Throughout it all, I was consumed with jealousy. I longed to have the normal birth experience without the trauma. It was so painful watching my baby having to work harder for the smallest achievements that were simple for full-term babies. I was also full of guilt.
“I felt so alone,” explains Payal Vermani, a devoted mother of two whose first child was also born prematurely. “I didn’t want to talk to anyone about my situation because as a mother of a preemie, some part of you always feels like it’s your fault.”
Looking back, Payal wishes she had seen things differently. “If I could give one piece of advice to new parents of a preterm baby, I’d tell them that no matter how bleak it seems, try to stay positive because it will get better,” says Payal. “You can’t change what happened, but what you can do is choose to be a loving mom and enjoy your baby – often times I forgot I was a mom and instead played nurse, therapist, and doctor full-time.”
Fabiana agrees that although families of premature babies feel completely powerless to the complications of a preterm birth, one of the most important decisions you can make is how you choose to move forward.
“You always have the power to control how you think about what is happening to you and learn to accept the situation you’ve been given,” advises Fabiana. “You won’t be able to change having a baby in the NICU because it’s out of your control, but you can change the way you look at your baby.
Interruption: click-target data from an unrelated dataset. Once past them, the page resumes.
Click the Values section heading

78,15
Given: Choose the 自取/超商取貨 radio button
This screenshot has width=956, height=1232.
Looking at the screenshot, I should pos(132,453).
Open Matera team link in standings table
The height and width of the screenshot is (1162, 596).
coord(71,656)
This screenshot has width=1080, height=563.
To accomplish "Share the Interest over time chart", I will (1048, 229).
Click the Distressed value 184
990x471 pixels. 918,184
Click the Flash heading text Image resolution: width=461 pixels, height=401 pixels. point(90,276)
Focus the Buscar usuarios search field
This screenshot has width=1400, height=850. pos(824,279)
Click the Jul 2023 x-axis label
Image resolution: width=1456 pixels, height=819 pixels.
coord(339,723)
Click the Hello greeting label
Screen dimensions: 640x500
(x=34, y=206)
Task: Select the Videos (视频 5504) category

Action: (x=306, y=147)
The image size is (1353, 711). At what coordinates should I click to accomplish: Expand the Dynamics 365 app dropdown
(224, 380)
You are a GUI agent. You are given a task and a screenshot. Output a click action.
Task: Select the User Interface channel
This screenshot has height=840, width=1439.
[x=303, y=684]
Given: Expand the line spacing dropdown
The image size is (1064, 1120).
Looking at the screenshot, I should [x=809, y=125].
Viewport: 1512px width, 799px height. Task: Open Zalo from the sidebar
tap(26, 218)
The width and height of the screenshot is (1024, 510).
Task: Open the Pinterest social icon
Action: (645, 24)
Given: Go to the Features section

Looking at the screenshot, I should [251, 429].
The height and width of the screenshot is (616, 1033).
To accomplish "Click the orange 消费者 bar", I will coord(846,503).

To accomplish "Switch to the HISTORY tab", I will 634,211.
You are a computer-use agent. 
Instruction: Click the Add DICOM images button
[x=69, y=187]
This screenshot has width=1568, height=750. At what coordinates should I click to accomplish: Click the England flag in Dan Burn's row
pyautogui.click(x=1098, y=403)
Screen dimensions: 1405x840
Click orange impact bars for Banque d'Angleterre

I was always afraid I was going to lose my child because I lost his twin but when I learned to focus on the present, I learned to celebrate every day as having him for one more day.”
Fabiana shares her experiences and learned life lessons in her new book, From Surviving to Thriving, now available on Amazon.ca, Amazon.com and her website handfullhearts.com (note: a portion of book proceeds purchased through her website will go to support NICU programming).
“I use my story to empower other families and give hope that life goes on,” she says. “Even after living a traumatic experience we can have fulfilled lives.”
Fabiana’s book is a resource I would have found tremendously valuable in my early struggles as a preemie mom. Knowing and being able read the journey of others who have overcome and survived what I was going through would have been a welcome support. I encourage more families and friends who have been touched by a premature baby experience to share their stories this World Prematurity Day. Let others know that even in the darkest of moments, there is light at the end of the journey.